### EXERCICE
Recopiez mot pour mot l'extrait sur les récits d'abus maternel, depuis « Il est, à ce » jusqu'à « de sa victime. » inclus.

:: EXTRAIT

Des fantasmes auto-punitifs y surgissent, comme chez la narratrice de Ces enfants-là qui s’imagine victime de supplices infligés par les nazis. Même sado-masochisme chez La Pianiste de Jelinek, elle aussi en lutte avec une mère abusive. Ces rêveries sadiques, qui miment les exactions des adultes tout en constituant la victime en sujet de son propre récit, ne sont cependant qu’une étape du chemin. Des décennies plus tard, lorsque l’épuisement des recours révèle le nu du désastre, s’impose la nécessité de le dire, pour soi et pour autrui.

Il est, à ce titre, particulièrement bouleversant d’apprendre que c’est la révélation de l’abus maternel infligé, également, au fils de la narratrice, qui a initié l’écriture, par Virginie Jortay, de Ces enfants-là. Cette dimension intergénérationnelle est absente des récits de Zürn comme de Jelinek, mais présente dans Une mère éphémère d’Emma Marsantes, contemporaine de Jortay et, comme elle, entrée en littérature en mettant fin à un silence d’un demi-siècle. Le désir de ménager le parent abuseur survit longtemps, d’où la violence d’un arrachement qui ne peut s’opérer qu’au prix de l’invention d’une langue sortie toute armée du cerveau de sa victime.

::::
:: DONNÉES RECUEILLIES

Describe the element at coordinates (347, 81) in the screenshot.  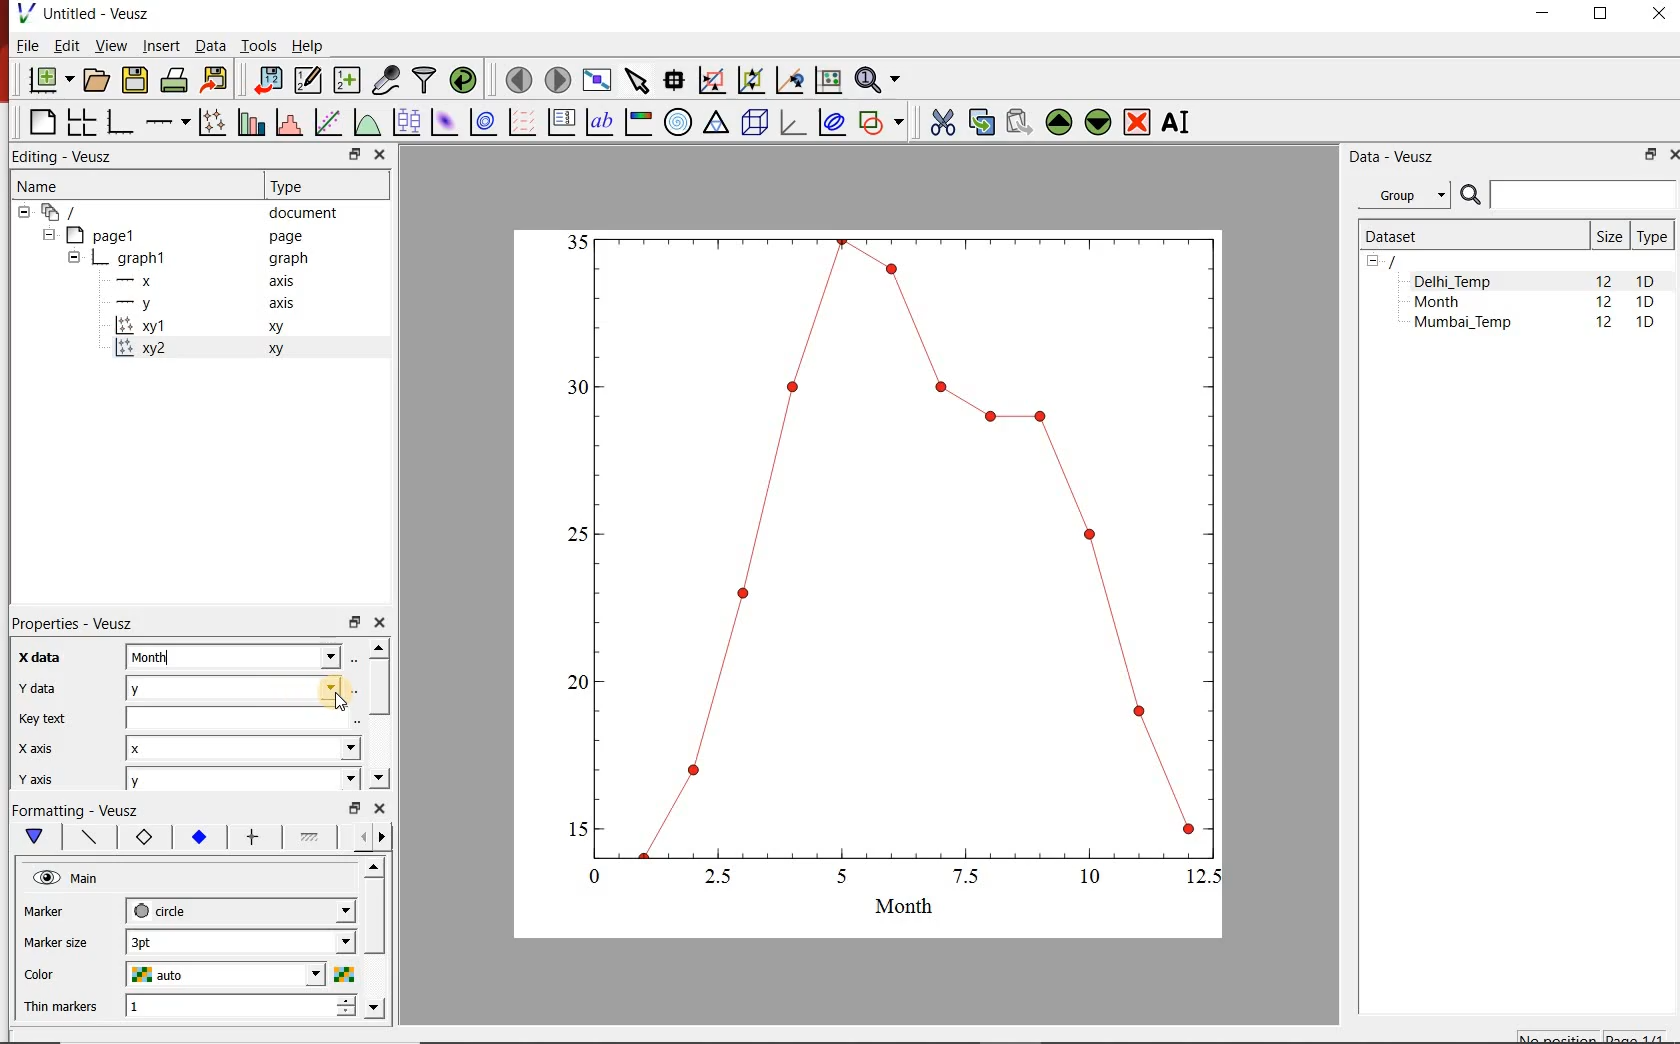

::::

### RÉSULTAT FINAL
Il est, à ce titre, particulièrement bouleversant d’apprendre que c’est la révélation de l’abus maternel infligé, également, au fils de la narratrice, qui a initié l’écriture, par Virginie Jortay, de Ces enfants-là. Cette dimension intergénérationnelle est absente des récits de Zürn comme de Jelinek, mais présente dans Une mère éphémère d’Emma Marsantes, contemporaine de Jortay et, comme elle, entrée en littérature en mettant fin à un silence d’un demi-siècle. Le désir de ménager le parent abuseur survit longtemps, d’où la violence d’un arrachement qui ne peut s’opérer qu’au prix de l’invention d’une langue sortie toute armée du cerveau de sa victime.